Data for processing START

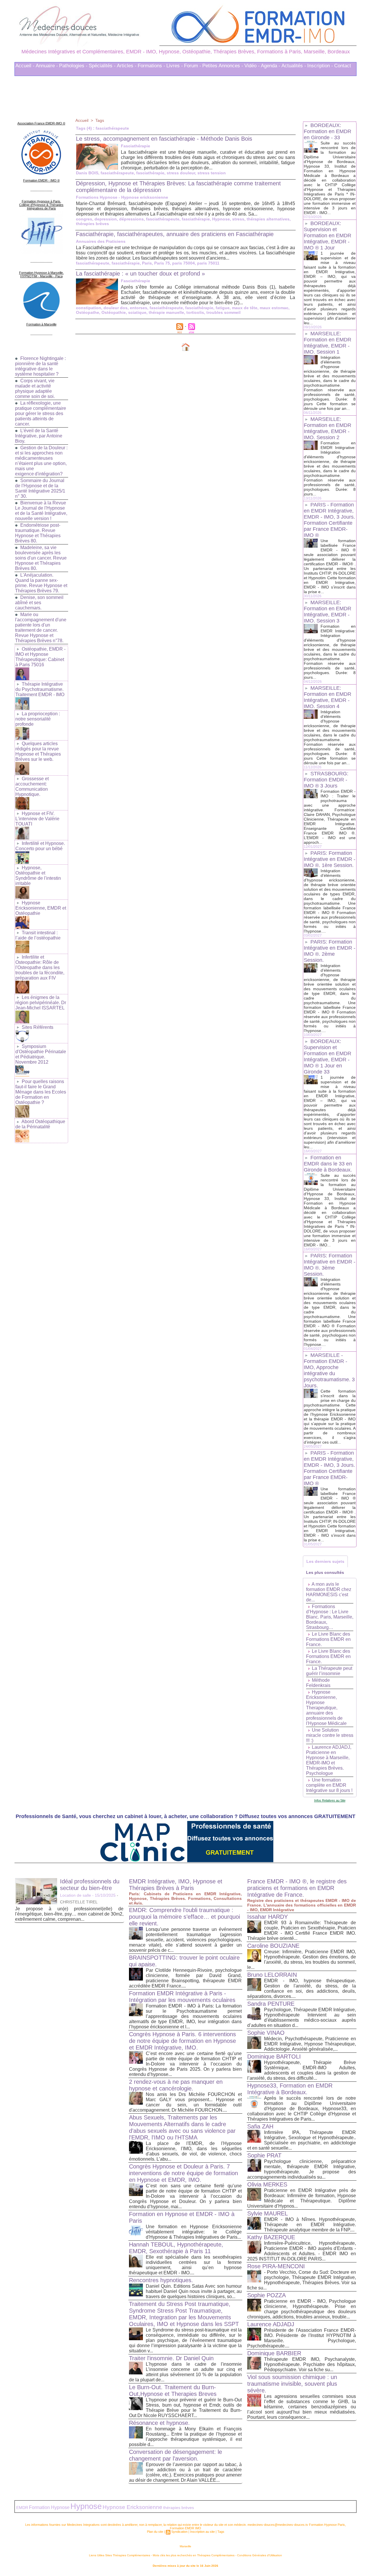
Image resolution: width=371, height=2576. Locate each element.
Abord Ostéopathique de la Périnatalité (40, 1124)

Data for processing END
Data for processing START

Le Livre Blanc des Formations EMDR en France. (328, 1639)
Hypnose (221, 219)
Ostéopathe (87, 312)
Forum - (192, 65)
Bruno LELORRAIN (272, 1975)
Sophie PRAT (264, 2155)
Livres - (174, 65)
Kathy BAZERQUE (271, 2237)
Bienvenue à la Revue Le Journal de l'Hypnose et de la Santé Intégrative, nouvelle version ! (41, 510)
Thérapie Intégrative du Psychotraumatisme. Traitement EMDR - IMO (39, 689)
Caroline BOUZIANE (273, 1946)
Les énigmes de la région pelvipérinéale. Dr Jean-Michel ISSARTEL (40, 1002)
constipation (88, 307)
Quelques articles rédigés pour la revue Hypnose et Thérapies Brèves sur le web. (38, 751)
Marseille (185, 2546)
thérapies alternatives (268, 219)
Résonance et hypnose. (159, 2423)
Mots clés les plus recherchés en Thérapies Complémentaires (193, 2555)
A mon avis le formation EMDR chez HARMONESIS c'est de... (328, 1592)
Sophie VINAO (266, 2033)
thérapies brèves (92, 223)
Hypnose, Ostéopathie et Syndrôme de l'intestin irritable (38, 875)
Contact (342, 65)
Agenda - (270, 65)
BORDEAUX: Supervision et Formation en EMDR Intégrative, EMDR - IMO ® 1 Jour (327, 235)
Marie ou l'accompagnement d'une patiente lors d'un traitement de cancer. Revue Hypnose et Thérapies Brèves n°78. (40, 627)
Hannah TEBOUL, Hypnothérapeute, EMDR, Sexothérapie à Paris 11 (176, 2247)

Data for processing END

> _What the task requires_
For the lines above, output exactly those from the line containing "Quelques articles rédigés" through the line containing "Hannah TEBOUL, Hypnothérapeute, EMDR, Sexothérapie", and skip the others.

> _Solved problem_
Quelques articles rédigés pour la revue Hypnose et Thérapies Brèves sur le web. (38, 751)
Marseille (185, 2546)
thérapies alternatives (268, 219)
Résonance et hypnose. (159, 2423)
Mots clés les plus recherchés en Thérapies Complémentaires (193, 2555)
A mon avis le formation EMDR chez HARMONESIS c'est de... (328, 1592)
Sophie VINAO (266, 2033)
thérapies brèves (92, 223)
Hypnose, Ostéopathie et Syndrôme de l'intestin irritable (38, 875)
Contact (342, 65)
Agenda - (270, 65)
BORDEAUX: Supervision et Formation en EMDR Intégrative, EMDR - IMO ® 1 Jour (327, 235)
Marie ou l'accompagnement d'une patiente lors d'un traitement de cancer. Revue Hypnose et Thérapies Brèves n°78. (40, 627)
Hannah TEBOUL, Hypnothérapeute, EMDR, Sexothérapie à Paris 11 (176, 2247)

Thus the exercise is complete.